● WHAT THE TASK REQUIRES: Where the records below begin, start copying, and stop after the line that contains "The image size is (507, 389)."; reproduce every line exactly but omit pictures.

● TASK DATA:
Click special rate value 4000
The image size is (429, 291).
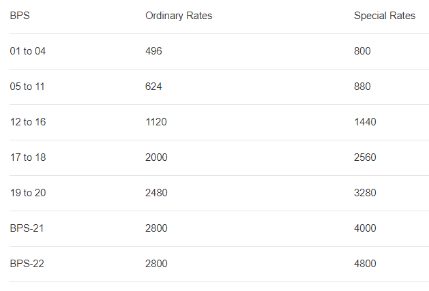(365, 228)
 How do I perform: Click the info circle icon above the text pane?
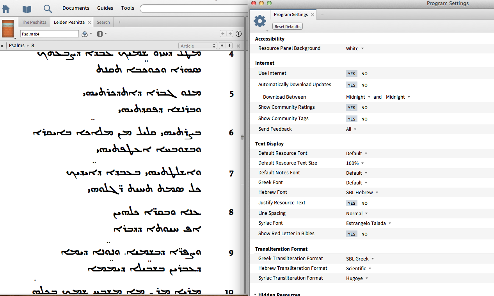click(238, 34)

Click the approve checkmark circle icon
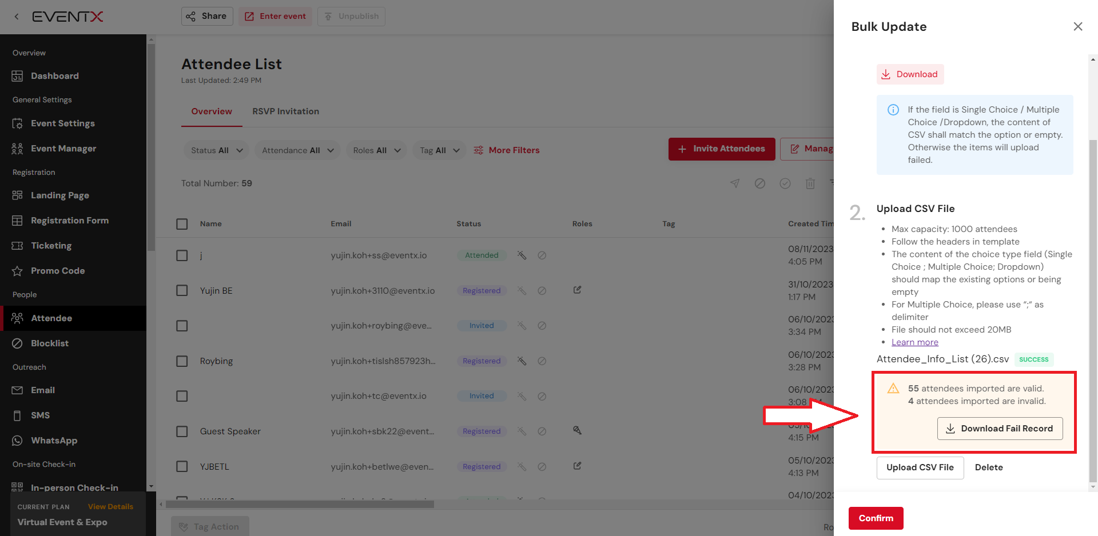point(785,183)
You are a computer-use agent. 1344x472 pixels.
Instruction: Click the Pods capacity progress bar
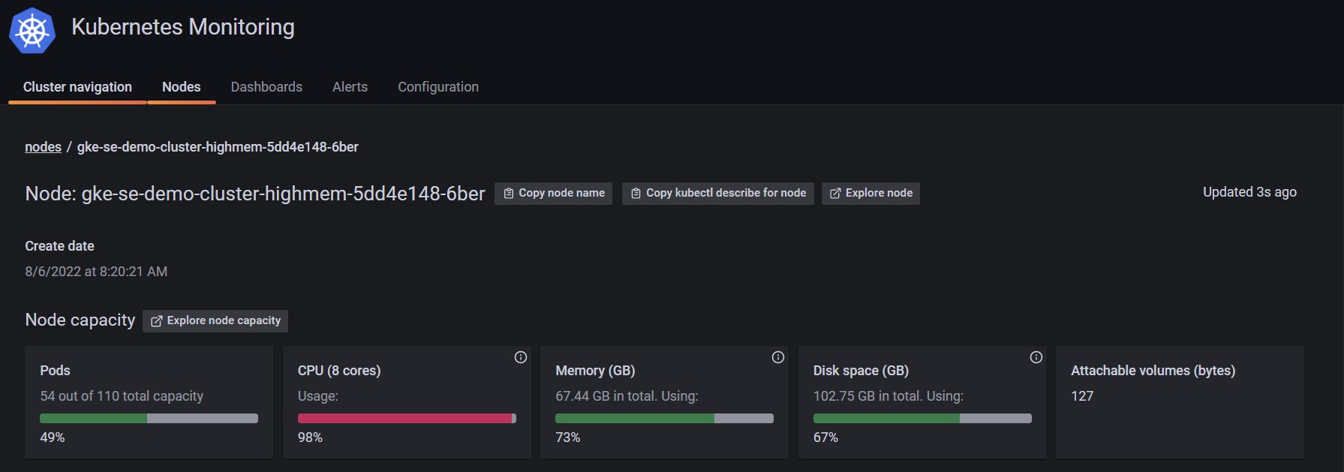coord(149,418)
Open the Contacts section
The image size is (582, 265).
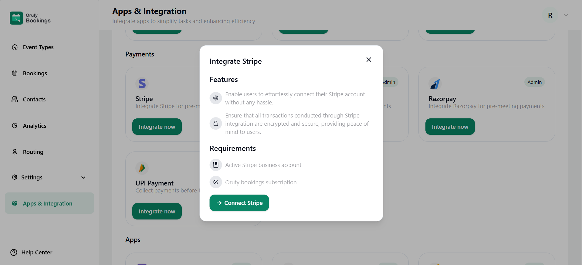[34, 100]
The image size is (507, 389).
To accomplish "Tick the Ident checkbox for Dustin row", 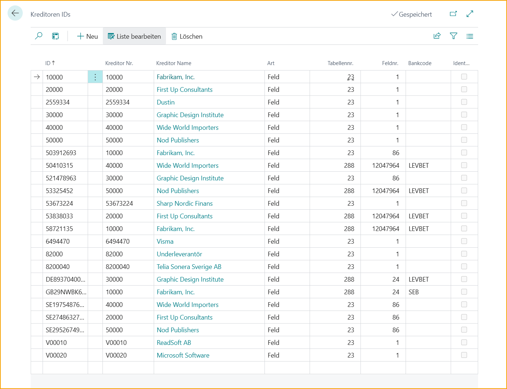I will [x=464, y=102].
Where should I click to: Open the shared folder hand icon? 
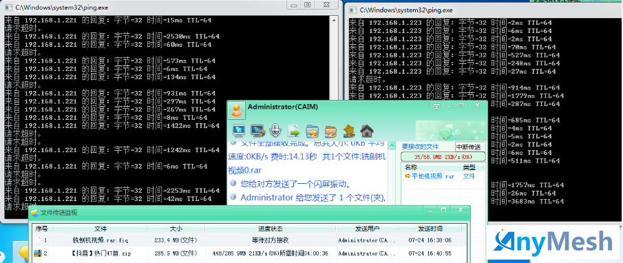(x=330, y=130)
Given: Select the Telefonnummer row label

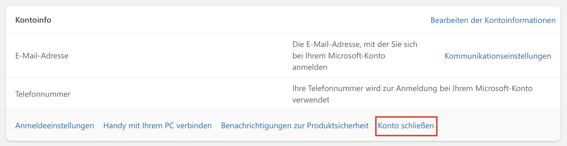Looking at the screenshot, I should click(x=43, y=94).
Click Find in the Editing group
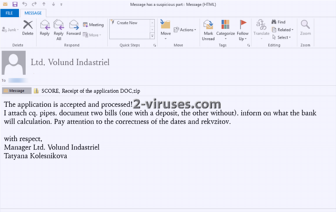This screenshot has height=212, width=336. (x=279, y=22)
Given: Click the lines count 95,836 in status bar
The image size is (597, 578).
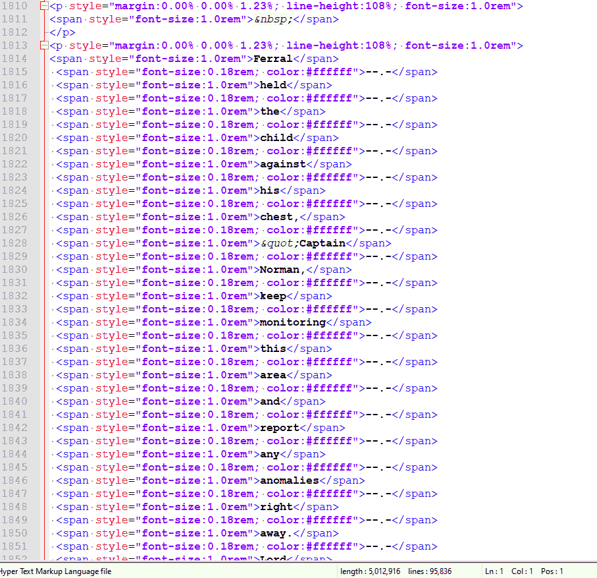Looking at the screenshot, I should [x=430, y=571].
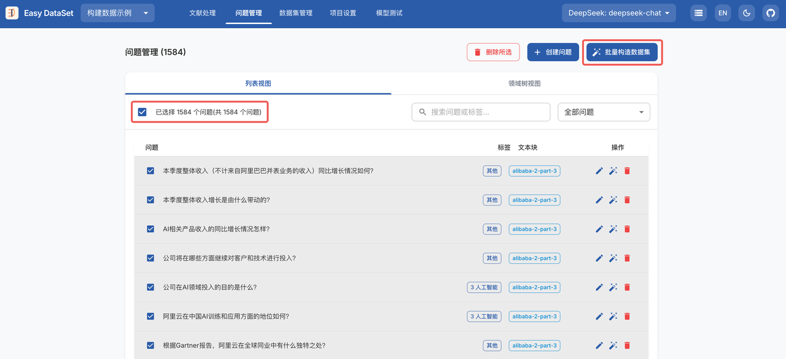The width and height of the screenshot is (786, 359).
Task: Open the task list icon in header
Action: coord(698,13)
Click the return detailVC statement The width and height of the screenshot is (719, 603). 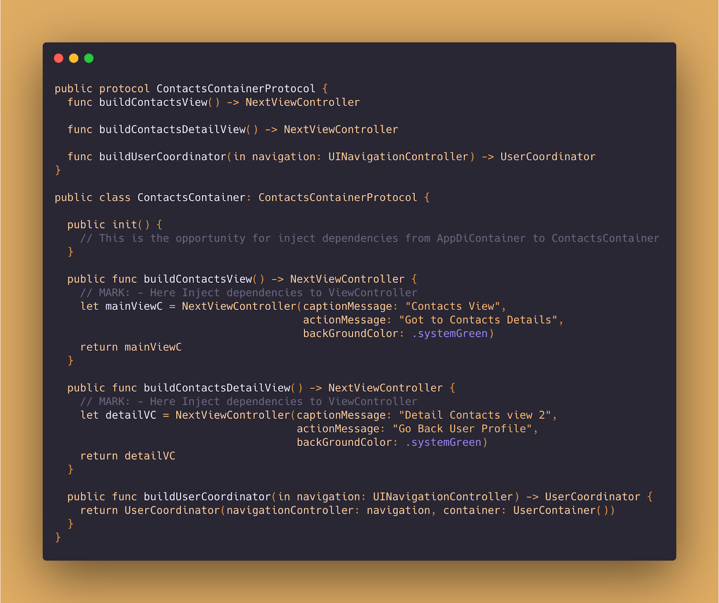pos(128,456)
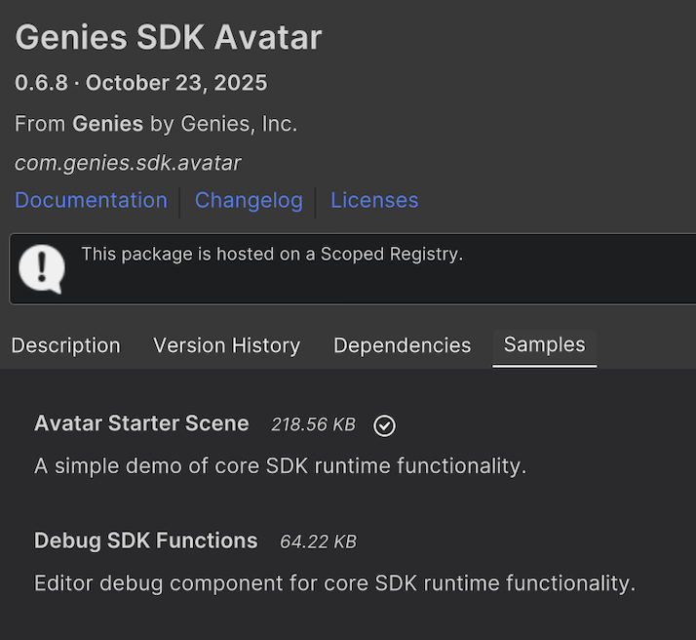Open the Dependencies tab
This screenshot has width=696, height=640.
(x=402, y=345)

● PROBLEM SOLUTION:
Click special rate value 4000
The image size is (429, 291).
(365, 228)
 How do I perform: Click the info circle icon above the text pane?
click(238, 34)

Click the approve checkmark circle icon
point(785,183)
You are a computer-use agent. 1344x472 pixels.
Instruction: Click the Pods capacity progress bar
coord(149,418)
Open the Contacts section
The image size is (582, 265).
[34, 100]
The image size is (507, 389).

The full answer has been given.